_Work to complete_.
Echo the text of every item below word for word, leaving the pictures out of your answer.

-------------------------

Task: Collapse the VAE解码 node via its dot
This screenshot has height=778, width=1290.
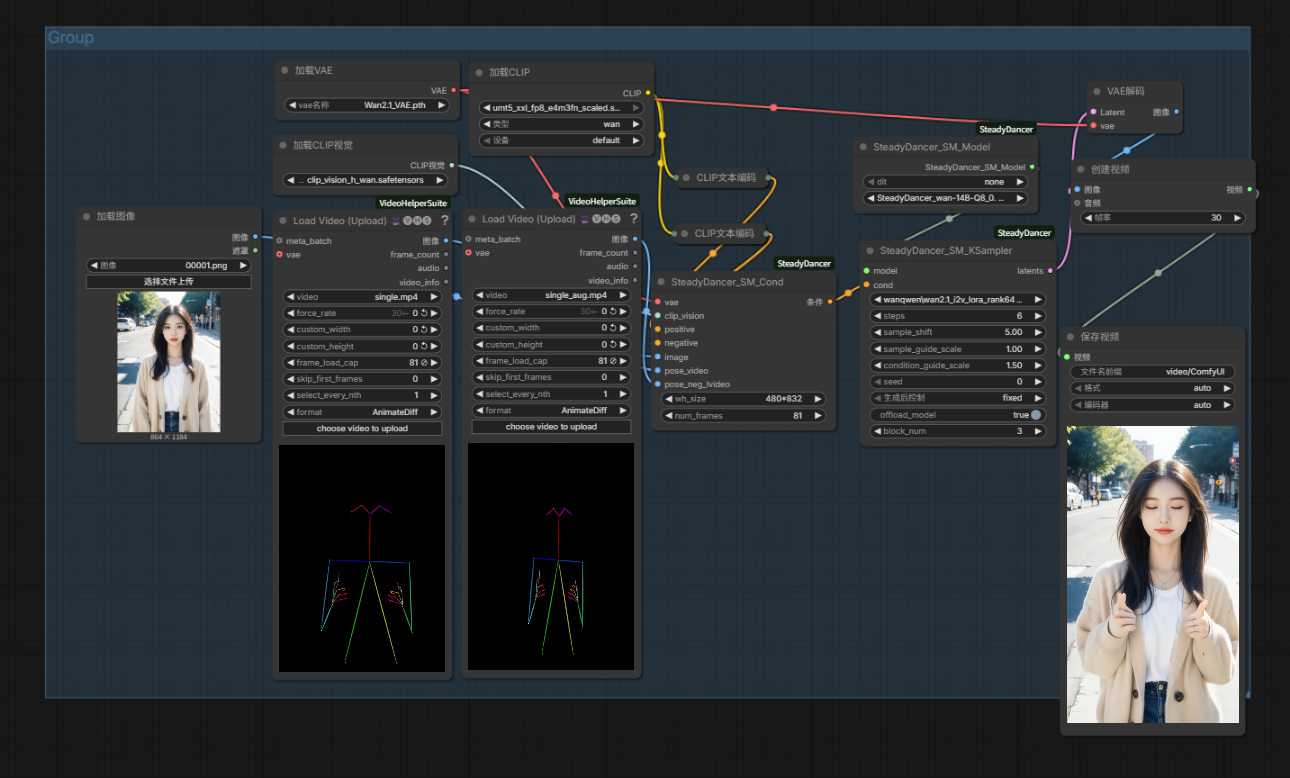Action: 1097,91
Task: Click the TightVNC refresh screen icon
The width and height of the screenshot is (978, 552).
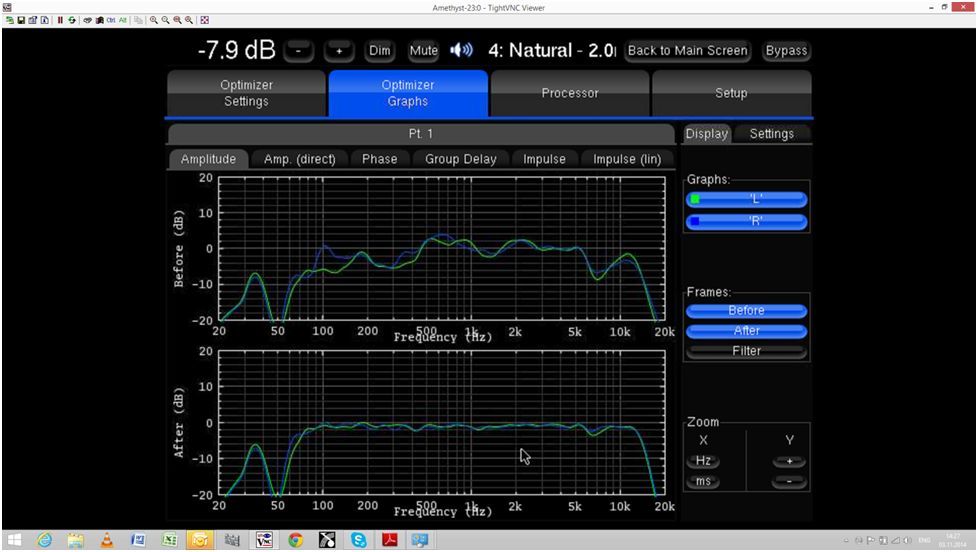Action: 72,20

-------------------------

_Task result_.
Task: Collapse the VAE解码 node via its dot
This screenshot has height=778, width=1290.
Action: 1097,91
Task: Click the TightVNC refresh screen icon
The width and height of the screenshot is (978, 552).
Action: 72,20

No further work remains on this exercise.